What to produce: Could you set down only the lines from the one including "組織 (402, 2363)" to the end of the records below, inclusive and exact, leaving pictures out?

Exercise data:
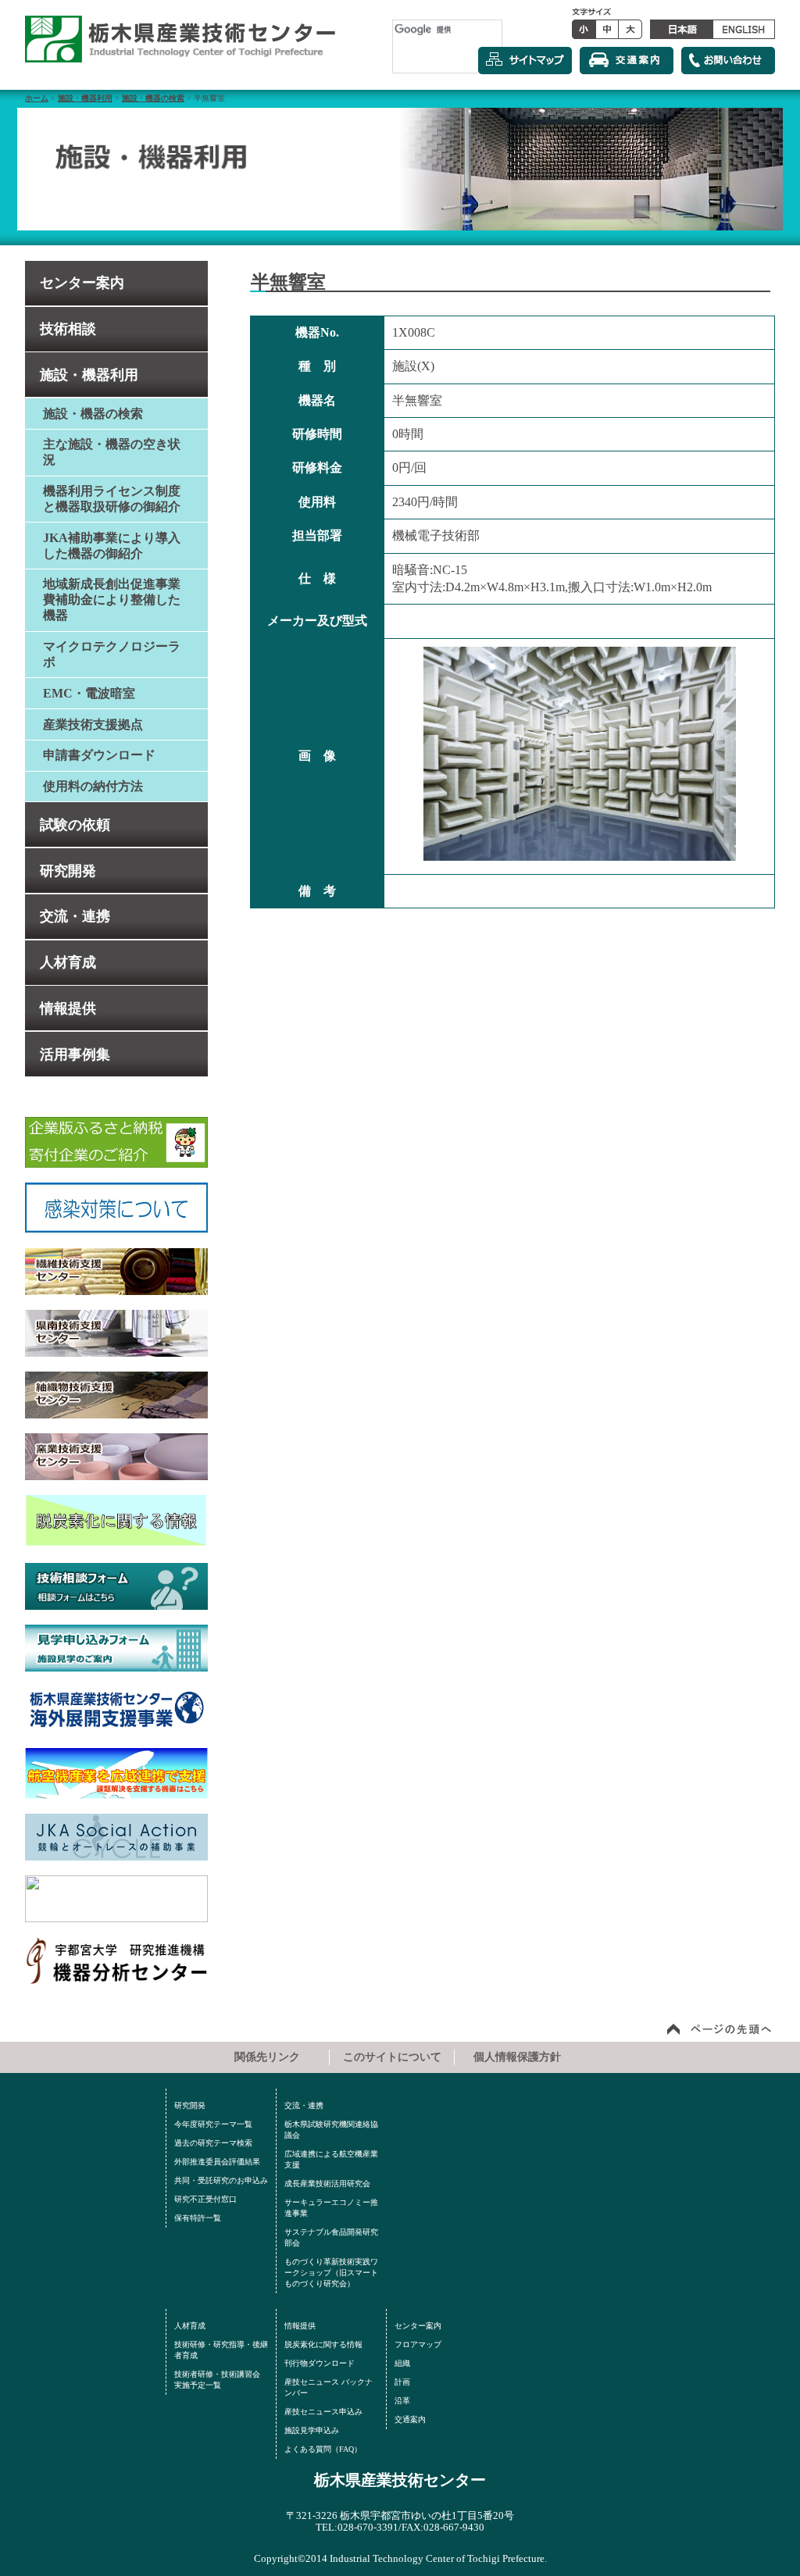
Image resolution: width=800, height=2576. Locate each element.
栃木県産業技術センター (400, 2480)
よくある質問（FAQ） (323, 2449)
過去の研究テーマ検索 (213, 2143)
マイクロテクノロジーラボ (111, 654)
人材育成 (68, 962)
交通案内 (410, 2419)
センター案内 (82, 283)
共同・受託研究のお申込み (221, 2180)
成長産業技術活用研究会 (327, 2183)
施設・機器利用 (85, 98)
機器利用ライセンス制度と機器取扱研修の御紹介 (111, 498)
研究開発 (68, 871)
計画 (402, 2382)
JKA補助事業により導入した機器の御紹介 (111, 545)
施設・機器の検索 (153, 98)
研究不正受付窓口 (205, 2199)
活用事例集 (75, 1054)
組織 (402, 2363)
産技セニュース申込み (323, 2411)
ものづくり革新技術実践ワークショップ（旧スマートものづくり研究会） (331, 2272)
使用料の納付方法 (93, 786)
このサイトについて (392, 2057)
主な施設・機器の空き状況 (111, 451)
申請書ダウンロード (99, 755)
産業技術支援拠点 (93, 724)
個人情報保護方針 (517, 2057)
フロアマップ (418, 2344)
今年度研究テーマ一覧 (213, 2124)
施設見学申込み (311, 2430)
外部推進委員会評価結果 (217, 2161)
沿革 (402, 2400)
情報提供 (68, 1008)
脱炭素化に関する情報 (323, 2344)
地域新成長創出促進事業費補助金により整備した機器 (111, 599)
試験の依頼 (75, 825)
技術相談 (68, 329)
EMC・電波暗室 (89, 693)
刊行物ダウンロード (319, 2363)
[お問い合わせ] (728, 60)
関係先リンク (267, 2057)
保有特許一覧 (197, 2218)
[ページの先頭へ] (720, 2028)
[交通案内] (626, 60)
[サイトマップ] (525, 60)
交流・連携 (75, 916)
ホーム (36, 98)
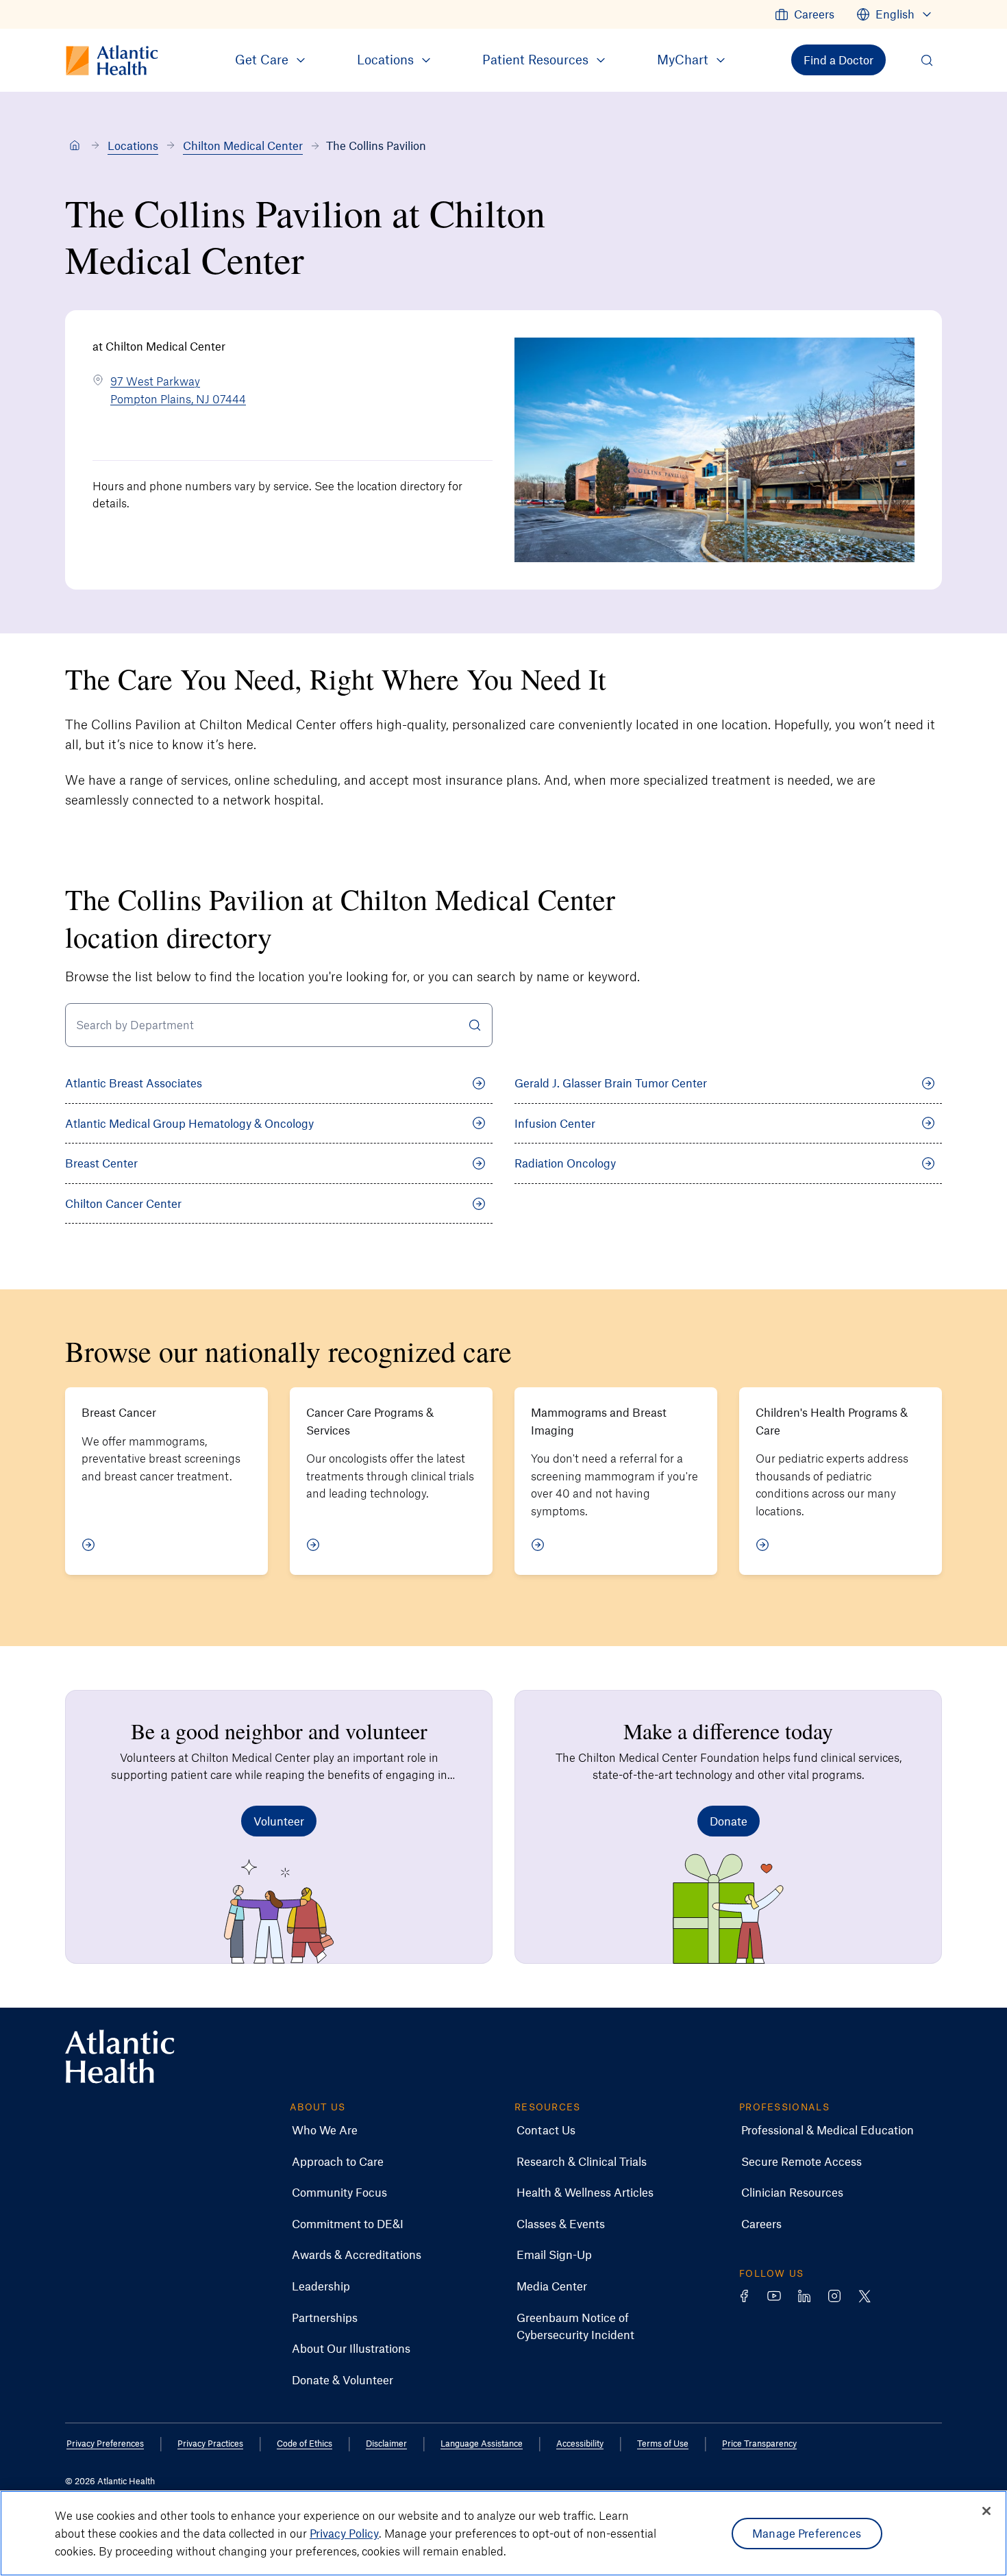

Your solution:
組織 (402, 2363)
産技セニュース申込み (323, 2411)
ものづくり革新技術実践ワークショップ（旧スマートものづくり研究会） (331, 2272)
使用料の納付方法 (93, 786)
このサイトについて (392, 2057)
主な施設・機器の空き状況 (111, 451)
申請書ダウンロード (99, 755)
産業技術支援拠点 (93, 724)
個人情報保護方針 (517, 2057)
フロアマップ (418, 2344)
今年度研究テーマ一覧 (213, 2124)
施設見学申込み (311, 2430)
外部推進委員会評価結果 (217, 2161)
沿革 (402, 2400)
情報提供 (68, 1008)
脱炭素化に関する情報 (323, 2344)
地域新成長創出促進事業費補助金により整備した機器 (111, 599)
試験の依頼 (75, 825)
技術相談 (68, 329)
EMC・電波暗室 (89, 693)
刊行物ダウンロード (319, 2363)
[お問い合わせ] (728, 60)
関係先リンク (267, 2057)
保有特許一覧 (197, 2218)
[ページの先頭へ] (720, 2028)
[交通案内] (626, 60)
[サイトマップ] (525, 60)
交流・連携 (75, 916)
ホーム (36, 98)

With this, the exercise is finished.